From the data below, copy exactly the lines that lie between the one holding "Where should I" and the one holding "You are a computer-use", including both, and nothing more.

DATA FOR THIS EXERCISE Start Marker

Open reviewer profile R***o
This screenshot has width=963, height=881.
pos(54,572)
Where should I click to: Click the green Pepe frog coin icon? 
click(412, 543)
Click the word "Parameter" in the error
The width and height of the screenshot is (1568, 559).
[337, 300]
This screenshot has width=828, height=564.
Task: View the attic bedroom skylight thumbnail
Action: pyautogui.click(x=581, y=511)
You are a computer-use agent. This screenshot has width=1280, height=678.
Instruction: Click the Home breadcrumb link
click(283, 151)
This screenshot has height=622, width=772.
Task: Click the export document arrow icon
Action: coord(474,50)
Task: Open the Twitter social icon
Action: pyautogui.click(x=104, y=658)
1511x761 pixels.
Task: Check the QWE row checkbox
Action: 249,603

DATA FOR THIS EXERCISE End Marker

SOLUTION TO THE PROBLEM:
Where should I click to: Click the green Pepe frog coin icon? 
click(412, 543)
Click the word "Parameter" in the error
The width and height of the screenshot is (1568, 559).
[337, 300]
This screenshot has width=828, height=564.
Task: View the attic bedroom skylight thumbnail
Action: pyautogui.click(x=581, y=511)
You are a computer-use agent. This screenshot has width=1280, height=678.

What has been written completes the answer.